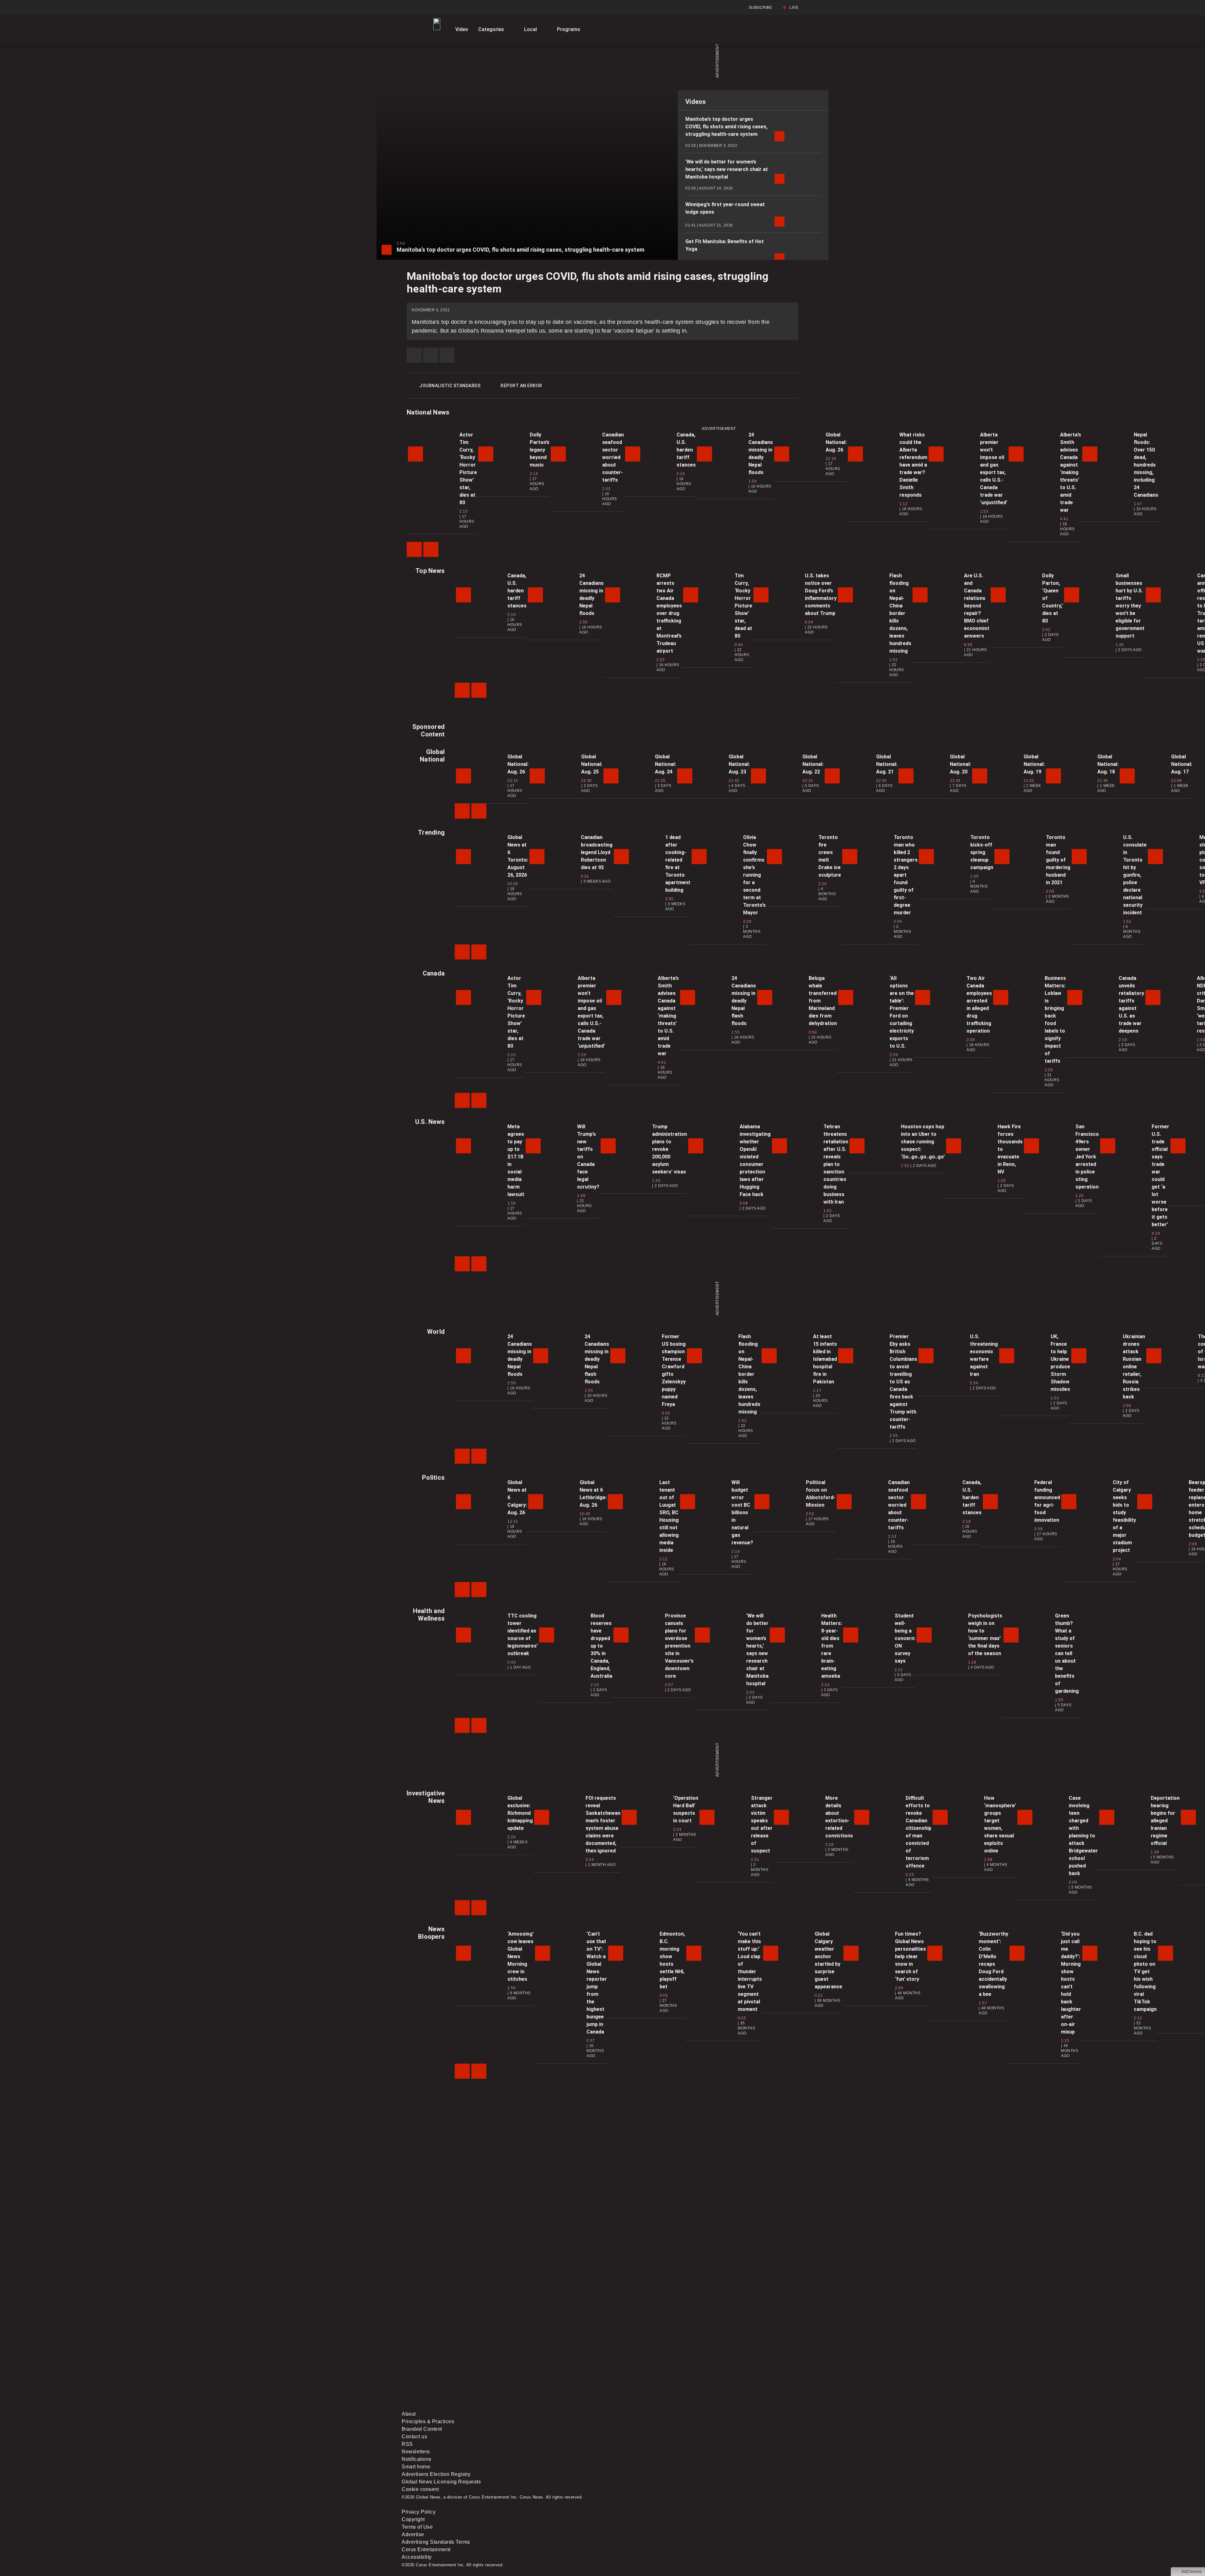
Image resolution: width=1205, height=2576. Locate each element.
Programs (568, 29)
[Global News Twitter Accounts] (545, 2357)
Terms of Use (417, 2527)
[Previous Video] (414, 549)
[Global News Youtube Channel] (640, 2357)
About (409, 2414)
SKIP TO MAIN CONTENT (113, 5)
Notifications (416, 2459)
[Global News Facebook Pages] (449, 2357)
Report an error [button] (521, 385)
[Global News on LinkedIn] (449, 2406)
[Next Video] (430, 549)
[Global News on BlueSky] (735, 2406)
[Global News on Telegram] (640, 2406)
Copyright (413, 2519)
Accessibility (417, 2557)
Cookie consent (420, 2489)
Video (461, 29)
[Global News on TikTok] (545, 2406)
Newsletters (416, 2452)
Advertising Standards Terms (436, 2542)
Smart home (416, 2467)
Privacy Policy (419, 2512)
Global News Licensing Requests (441, 2482)
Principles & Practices (428, 2421)
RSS (407, 2444)
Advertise (413, 2534)
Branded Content (422, 2429)
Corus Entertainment (426, 2549)
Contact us (414, 2437)
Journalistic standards (449, 385)
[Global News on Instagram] (735, 2357)
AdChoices (1191, 2571)
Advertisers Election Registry (436, 2474)
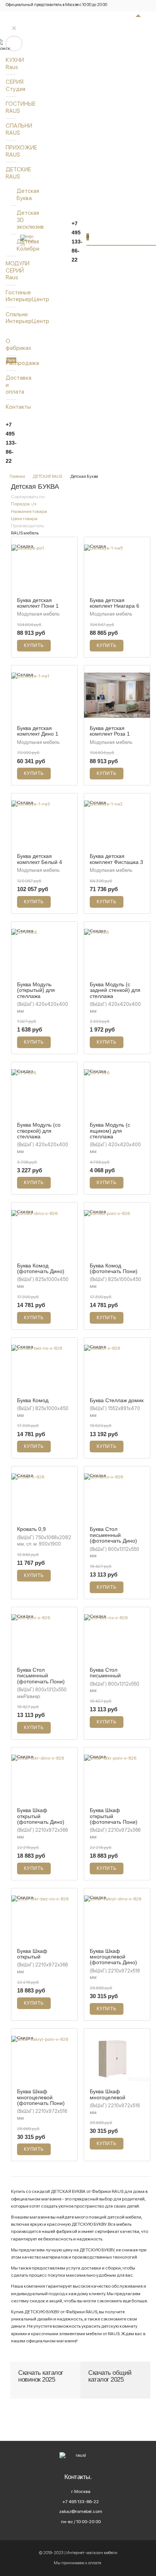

• • • • •

TASK INSTRUCTIONS. Each line carrying the string "Global" should be copied out from the entries.

YOUR RESPONSE.
[Global News Twitter Accounts] (545, 2357)
[Global News Youtube Channel] (640, 2357)
[Global News Facebook Pages] (449, 2357)
[Global News on LinkedIn] (449, 2406)
[Global News on BlueSky] (735, 2406)
[Global News on Telegram] (640, 2406)
[Global News on TikTok] (545, 2406)
Global News Licensing Requests (441, 2482)
[Global News on Instagram] (735, 2357)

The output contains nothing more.